Jack estaba señalando los lugares donde debían ponerse las tiendas y Stephen le interrumpió.
—Perdone, señor, pero hay un gran número de camellos a menos de una milla al oeste. Cuando les vi desde allí arriba, los jinetes se estaban pasando a los caballos, y creo que eso es lo que hacen los beduinos antes de lanzar un ataque.
—Gracias, doctor —dijo Jack—. ¡Señor Hollar, llame a todos a sus puestos!
Luego, alzando tremendamente la voz, ordenó:
—¡Guardia de popa, paso ligero! ¡Paso ligero!
La guardia de popa avanzó con paso ligero y pronto llegó a formar el cuarto lado del cuadrado que componían con los marineros del castillo y los gavieros del trinquete y los del mayor.
—Señor Rowan, usted y un grupo de marineros llevarán a los camelleros y los camellos a refugiarse en ese recinto —ordenó Jack—. ¡Killick, mi sable y mis pistolas!

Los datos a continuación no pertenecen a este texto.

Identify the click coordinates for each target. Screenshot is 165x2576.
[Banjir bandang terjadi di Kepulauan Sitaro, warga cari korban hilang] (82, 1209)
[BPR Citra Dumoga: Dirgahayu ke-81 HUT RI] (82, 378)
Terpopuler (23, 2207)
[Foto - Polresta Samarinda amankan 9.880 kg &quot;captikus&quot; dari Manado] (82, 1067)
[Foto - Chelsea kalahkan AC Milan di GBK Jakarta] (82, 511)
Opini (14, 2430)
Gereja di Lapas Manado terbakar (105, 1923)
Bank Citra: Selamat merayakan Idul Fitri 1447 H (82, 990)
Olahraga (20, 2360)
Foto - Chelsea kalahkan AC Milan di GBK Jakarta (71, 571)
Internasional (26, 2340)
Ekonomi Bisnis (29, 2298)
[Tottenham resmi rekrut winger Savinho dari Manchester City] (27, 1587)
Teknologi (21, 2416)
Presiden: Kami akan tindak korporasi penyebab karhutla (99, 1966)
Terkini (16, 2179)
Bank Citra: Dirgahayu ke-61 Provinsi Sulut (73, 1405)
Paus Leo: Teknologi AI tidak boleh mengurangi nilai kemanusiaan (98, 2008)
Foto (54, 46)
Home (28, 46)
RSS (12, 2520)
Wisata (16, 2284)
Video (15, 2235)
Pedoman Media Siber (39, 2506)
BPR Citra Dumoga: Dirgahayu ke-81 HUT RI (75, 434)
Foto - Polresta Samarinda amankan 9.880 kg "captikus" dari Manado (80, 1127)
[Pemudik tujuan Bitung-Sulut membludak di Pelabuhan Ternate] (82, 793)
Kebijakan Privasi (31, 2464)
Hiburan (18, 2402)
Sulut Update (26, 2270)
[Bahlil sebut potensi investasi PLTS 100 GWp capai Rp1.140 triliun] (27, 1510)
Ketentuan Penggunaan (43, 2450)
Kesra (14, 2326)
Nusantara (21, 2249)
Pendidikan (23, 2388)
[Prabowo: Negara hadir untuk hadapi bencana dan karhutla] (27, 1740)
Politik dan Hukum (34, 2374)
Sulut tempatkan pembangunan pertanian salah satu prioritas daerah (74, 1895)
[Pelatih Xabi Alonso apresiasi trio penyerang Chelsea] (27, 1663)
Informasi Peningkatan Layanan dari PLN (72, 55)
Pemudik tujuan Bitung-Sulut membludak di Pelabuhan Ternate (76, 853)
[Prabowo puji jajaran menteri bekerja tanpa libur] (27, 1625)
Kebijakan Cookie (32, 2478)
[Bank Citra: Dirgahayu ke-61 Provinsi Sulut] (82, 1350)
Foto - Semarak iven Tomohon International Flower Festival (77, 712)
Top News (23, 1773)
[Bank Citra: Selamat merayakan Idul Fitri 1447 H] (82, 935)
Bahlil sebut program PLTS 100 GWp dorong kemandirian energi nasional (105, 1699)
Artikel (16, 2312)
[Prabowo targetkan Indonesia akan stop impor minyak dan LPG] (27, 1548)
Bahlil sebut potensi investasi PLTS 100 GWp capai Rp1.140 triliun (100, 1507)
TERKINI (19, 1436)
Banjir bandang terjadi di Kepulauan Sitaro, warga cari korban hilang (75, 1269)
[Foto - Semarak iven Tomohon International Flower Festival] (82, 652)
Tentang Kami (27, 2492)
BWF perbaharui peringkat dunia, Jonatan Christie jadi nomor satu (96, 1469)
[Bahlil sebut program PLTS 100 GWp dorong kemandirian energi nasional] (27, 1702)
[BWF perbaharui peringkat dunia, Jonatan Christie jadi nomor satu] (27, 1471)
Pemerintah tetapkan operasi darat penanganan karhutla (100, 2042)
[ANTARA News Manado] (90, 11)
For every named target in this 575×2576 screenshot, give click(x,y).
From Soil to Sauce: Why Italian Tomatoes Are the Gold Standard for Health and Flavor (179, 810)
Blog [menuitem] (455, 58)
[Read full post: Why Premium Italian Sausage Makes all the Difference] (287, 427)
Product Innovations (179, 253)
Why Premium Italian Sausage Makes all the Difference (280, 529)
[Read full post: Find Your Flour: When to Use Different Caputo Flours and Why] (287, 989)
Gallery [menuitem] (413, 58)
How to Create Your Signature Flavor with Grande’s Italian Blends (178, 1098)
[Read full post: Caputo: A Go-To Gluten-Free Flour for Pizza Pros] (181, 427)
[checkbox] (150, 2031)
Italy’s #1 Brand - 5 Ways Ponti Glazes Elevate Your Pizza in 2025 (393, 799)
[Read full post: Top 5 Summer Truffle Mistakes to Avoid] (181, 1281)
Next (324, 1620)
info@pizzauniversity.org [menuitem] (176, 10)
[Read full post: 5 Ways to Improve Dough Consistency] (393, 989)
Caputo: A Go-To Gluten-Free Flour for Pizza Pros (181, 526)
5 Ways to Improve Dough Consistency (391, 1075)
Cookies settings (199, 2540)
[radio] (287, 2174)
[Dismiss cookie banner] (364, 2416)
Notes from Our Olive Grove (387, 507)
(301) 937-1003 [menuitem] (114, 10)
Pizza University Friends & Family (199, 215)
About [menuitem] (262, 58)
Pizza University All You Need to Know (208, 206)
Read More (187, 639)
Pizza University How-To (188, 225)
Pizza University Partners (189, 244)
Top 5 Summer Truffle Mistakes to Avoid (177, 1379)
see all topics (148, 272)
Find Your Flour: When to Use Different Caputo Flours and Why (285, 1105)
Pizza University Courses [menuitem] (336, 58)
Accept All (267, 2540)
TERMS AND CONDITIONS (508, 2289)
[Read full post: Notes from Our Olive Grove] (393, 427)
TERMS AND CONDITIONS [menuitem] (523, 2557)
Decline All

El cuadrado no estaba tan bien formado como el de los militares, y cuando Jack gritó: «¡Calar bayonetas!», no se vieron destellos ni se oyeron chasquidos ni golpes en el suelo simultáneamente, pero allí estaban los mosquetes con las bayonetas puestas y los marineros estaban habituados a usarlos. El cuadrado era pequeño, pero los marineros eran temibles. Jack, en el medio del cuadrado, daba gracias a Dios por no haber intentado aumentar el ritmo de marcha añadiéndolas a la carga de los camellos. Pero no sintió satisfacción cuando vio que los camellos se movían muy lentamente. Su baúl iba en uno de los primeros camellos, y ya Killick regresaba del recinto, pero, a pesar de que Rowan y sus hombres habían metido dentro la mayoría de ellos, todavía tenían que hacer entrar a los que se habían separado del grupo. Estaba a punto de ordenarles algo cuando vio aparecer a varios jinetes en la duna que Stephen le había indicado, y entonces gritó:
—¡Rowan! ¡Honey! ¡Regresen inmediatamente!
Y mientras los hombres regresaban corriendo, se veían en la arena sus sombras alargadas.
El grupo de jinetes aumentó, y entonces, todos a una, lanzaron un agudo grito y bajaron la duna a galope en dirección a Rowan y Honey. Les alcanzaron, les cortaron el paso y dieron una vuelta a su alrededor, apenas a unas pulgadas de ellos, y un momento después subieron la pendiente galopando furiosamente y, al llegar a lo alto, refrenaron los caballos bruscamente. Entonces todos se quedaron allí un largo momento, unos empuñando sables, otros, fusiles.
Jack había visto muchas veces a los árabes representar fantasías como esa en Berbería. Avanzaban a galope en dirección a su jefe y a sus invitados, haciendo disparos al aire, y, en el último momento, daban la vuelta. Cuando Rowan y Honey llegaron jadeantes al cuadrado, dijo:
—Tal vez sólo hacen esto para divertirse. No disparen hasta que dé la orden.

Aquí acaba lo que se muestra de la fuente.